▸ **Document excerpt**:
- Opening Delimiter -
The work by Fel et al. on Minkowski geometry in vision transformers offers an alternative geometric framework that may better capture the actual structure of neural representations. They propose moving beyond the linear representation hypothesis to the Minkowski representation hypothesis: tokens are formed by convex combinations of archetypes. Mathematically, this means a representation is not a sparse sum of basis vectors but rather a point within a polytope whose vertices are archetypal concepts. For example, a representation of a brown rabbit might be a convex combination of archetypes for “rabbit” (among animals), “brown” (among colors), and “fluffy” (among textures). This is grounded in Gärdenfors’ conceptual spaces theory and aligns with how multi-head attention mechanistically produces sums of convex mixtures. The safety implication is significant: if models represent concepts as convex combinations within bounded regions (Minkowski sums of simplices), then interpolations between safe and unsafe concepts will remain within a geometrically defined boundary, potentially making safety boundaries more robust than if representations could be arbitrary linear combinations extending infinitely in any direction.

Gallifant et al.’s recent work on SAE features for classification and transferability provides crucial empirical evidence for safety applications. They demonstrate that SAE-derived features achieve strong performance (macro F1 > 0.8) on safety-critical classification tasks and, importantly, transfer across model scales from Gemma 2 2B to 9B-IT. The fact that these features generalize zero-shot to cross-lingual toxicity detection suggests there are indeed geometric structures corresponding to safety-relevant concepts that persist across different model sizes and even languages. However, their finding that pooling strategies and binarization thresholds significantly impact performance indicates these geometric structures are sensitive to how we extract and process them—the invariance is partial, not absolute.

The synthesis of these mathematical and empirical results paints a complex picture for AI safety. On one hand, there are genuine geometric regularities: manifold structures with intrinsic curvature, polytopes reflecting conceptual hierarchies, and spatially modular organization that sometimes transfers across models and scales. On the other hand, these structures are not simple linear features, they depend sensitively on training details and extraction methods, and multi-dimensional manifolds pose fundamental challenges for current interpretability tools. The pathological SAE scaling regime identified by Michaud et al. is particularly concerning: if safety-critical features are encoded as high-dimensional manifolds, our primary tool for extracting interpretable features may systematically fail to capture them at the resolution needed for reliable monitoring and intervention.

The mathematical technicality that underlies all of this is differential geometry: the manifolds that encode features have curvature, and this curvature matters. You cannot understand a curved surface by just looking at tangent planes at individual points—you need to understand how these planes twist as you move along the surface. Similarly, understanding whether an AI system is engaging in deceptive reasoning may require not just identifying a “deception direction” but understanding the entire manifold of deceptive strategies and how the model navigates along geodesics within this manifold. The invariance we seek for safety—the ability to identify and control dangerous capabilities regardless of how they’re specifically implemented—may need to be formulated not in terms of linear algebra but in terms of preserved topological and differential geometric structures that remain stable across training runs and model architectures.
- Closing Delimiter -
▸ **Material provided**:
- Opening Delimiter -
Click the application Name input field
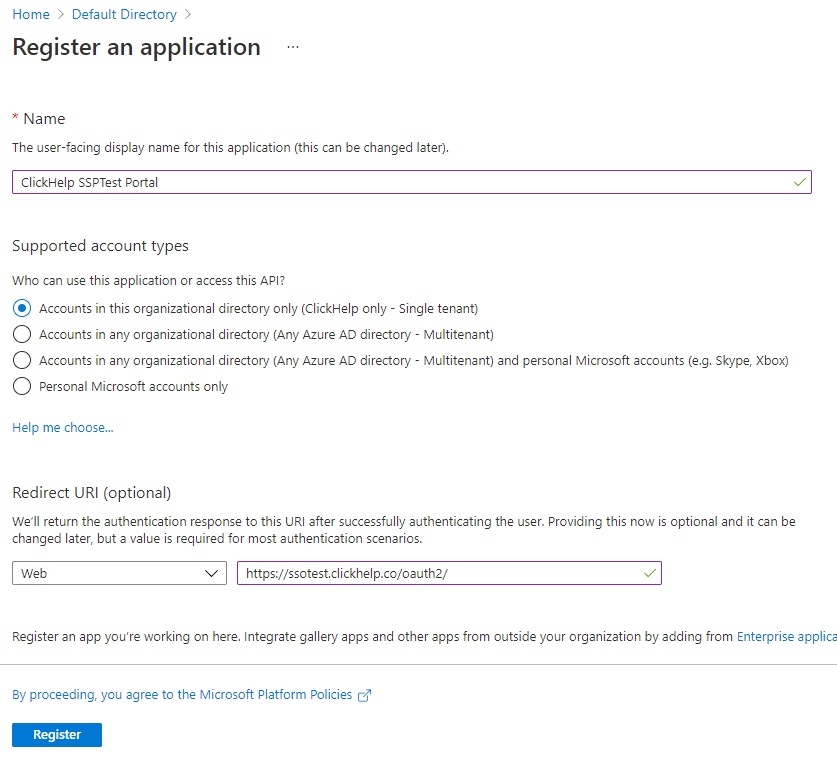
- Closing Delimiter -
- Opening Delimiter -
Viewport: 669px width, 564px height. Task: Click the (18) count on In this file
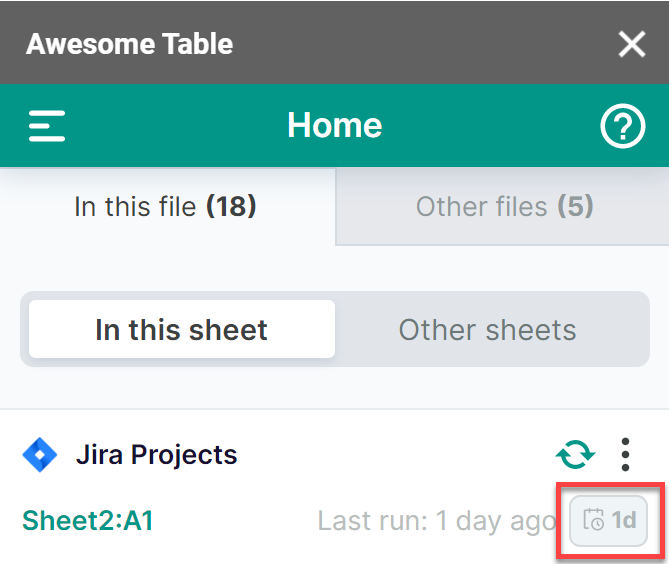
- Closing Delimiter -
Answer these questions using the excerpt on geometric structure in neural representations above.
1. Under the Minkowski representation hypothesis, how are tokens formed?
2. Between which model scales did the SAE-derived features transfer?
3. Which branch of mathematics does the excerpt name as the technicality underlying all of this?

▸ **Task response**:
1. Tokens are formed by convex combinations of archetypes.
2. They transferred from Gemma 2 2B to 9B-IT.
3. Differential geometry.